Top 10 No-Cost Conservation Measures
- Lower your daytime thermostat setting: Each one degree of set back equals a 2% fuel saving.
- Turn your thermostat lower at night and while at work: Turning down your thermostat from 65 to 55 degrees for 12 hours a day would result in a 10% fuel saving.
- Lower the temperature of your hot water tank to 120 degrees: A 10-degree reduction in the hot water temperature would save $72 if you had an electric tank and $56 if you used LP.
- Make sure your exterior doors shut tightly: Adjusting the lockset striker plate to make sure the door closes tightly against the door weatherstrip could save $7 in your heating bill.
- Wash you clothes in cold water: Switching from a hot/cold wash to a cold/cold wash would save between $40 and $70 per year.
- Air dry your clothes whenever possible: Reducing your dryer usage in half would save between $40 and $90 a year depending upon the size of your household.
- Shut off lights and other appliances when not in use: Shutting off lights when you leave a room and turning off electronic devices when not is use could reduce you electric bill by as much as 5%
- Do not let the hot water run when not using: Only turning on the hot water while actual washing or shaving can save up to $20 a year.
- Close window shades or drapes at night and open in the morning: Closing window shades or drapes can help reduce air drafts and increase you comfort.
- Close window latches and fireplace dampers: Button down the house for the winter and make sure all opening to the outside are shut
Top 10 Low-Cost Conservation Measures
- Install a set-back thermostat: A setback thermostat cost between $40 and $60 and will allow you to automatically adjust the temperature lower at night and while at work. Most thermostats have weekend settings and have a manual override. Fuel saving can range between 5% and 15%.
- Insulate the hot water pipes: Insulating the hot water pipes in the basement and especially in unheated crawl spaces will save money and provides hot water quicker to the faucet. A 6-foot section of pipe insulation cost between $3 and $4. Insulating a 25-foot section of pipe with foam pipe insulation could save up to $18 a year.

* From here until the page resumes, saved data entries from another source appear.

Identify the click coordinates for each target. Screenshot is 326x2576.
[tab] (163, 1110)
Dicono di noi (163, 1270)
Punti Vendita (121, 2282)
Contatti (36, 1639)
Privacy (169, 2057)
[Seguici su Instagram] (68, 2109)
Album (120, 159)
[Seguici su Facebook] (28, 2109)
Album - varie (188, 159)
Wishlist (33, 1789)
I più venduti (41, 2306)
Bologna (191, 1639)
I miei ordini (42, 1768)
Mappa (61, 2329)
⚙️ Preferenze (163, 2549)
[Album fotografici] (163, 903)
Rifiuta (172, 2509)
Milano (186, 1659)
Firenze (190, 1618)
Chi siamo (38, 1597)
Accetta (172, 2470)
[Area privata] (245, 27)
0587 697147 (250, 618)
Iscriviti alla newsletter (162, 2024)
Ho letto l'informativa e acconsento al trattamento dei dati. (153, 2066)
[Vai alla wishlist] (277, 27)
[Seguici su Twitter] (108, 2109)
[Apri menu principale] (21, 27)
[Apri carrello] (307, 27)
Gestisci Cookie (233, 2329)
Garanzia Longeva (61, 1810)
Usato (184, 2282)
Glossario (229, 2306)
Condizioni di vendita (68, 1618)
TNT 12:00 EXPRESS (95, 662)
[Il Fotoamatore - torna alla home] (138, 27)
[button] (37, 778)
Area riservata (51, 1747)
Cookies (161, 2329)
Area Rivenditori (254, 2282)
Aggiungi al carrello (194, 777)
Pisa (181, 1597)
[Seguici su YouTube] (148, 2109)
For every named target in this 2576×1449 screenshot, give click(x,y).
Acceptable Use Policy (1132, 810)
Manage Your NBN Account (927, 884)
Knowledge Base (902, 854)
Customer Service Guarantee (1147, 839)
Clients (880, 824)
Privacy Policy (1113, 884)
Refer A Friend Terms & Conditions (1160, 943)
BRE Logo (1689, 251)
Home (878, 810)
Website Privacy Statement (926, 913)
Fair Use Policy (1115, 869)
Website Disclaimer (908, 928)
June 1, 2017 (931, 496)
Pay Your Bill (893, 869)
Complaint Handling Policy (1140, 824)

- Insulate the hot water tank: Install a water tank fiberglass tank wrap and you can save between $25 and $30 a year. The tank wrap typically costs $20.
- Replace your existing showerheads with a low-flow fixture: A low flow showerhead costs around $20 and can save between $50 and $80 a year.
- Caulk and insulate the band joist in the basement and crawl space: Caulking and placing insulation around the band joist in the typical basement measuring 28 feet by 36 feet would costs $36 for caulk and $50 for R-11 fiberglass insulation. Annual saving would range between $125 and $175.
- Weatherstrip and insulate attic hatches, kneewall access doors and fold-down attic stairs: Making the access into the attic or kneewall area air tight and insulated will save between $20 and $30 a year. The cost to weatherstrip and insulate the hatch or kneewall door ranges between $ 25 and $35. Sealing a fold-down stairway will cost between $50 and $75.\
- Caulk and plug air gaps, holes and cracks throughout the house: Air infiltration can account over 30% of your annual heat loss. Caulking and sealing all the unwanted leaks into the home will improve your comfort and reduce heating costs. The typically house will require a few cans of spray foam and 12 to 16 tubes of caulk. Cost for materials will average about $75. Some areas to look for leaks include: baseboards, door and window trim, ceiling and walls, pipe and wire penetrations between floors and walls, gaps, and gaps around heating ducts and the floor. Savings can range between $100 and$300 a year.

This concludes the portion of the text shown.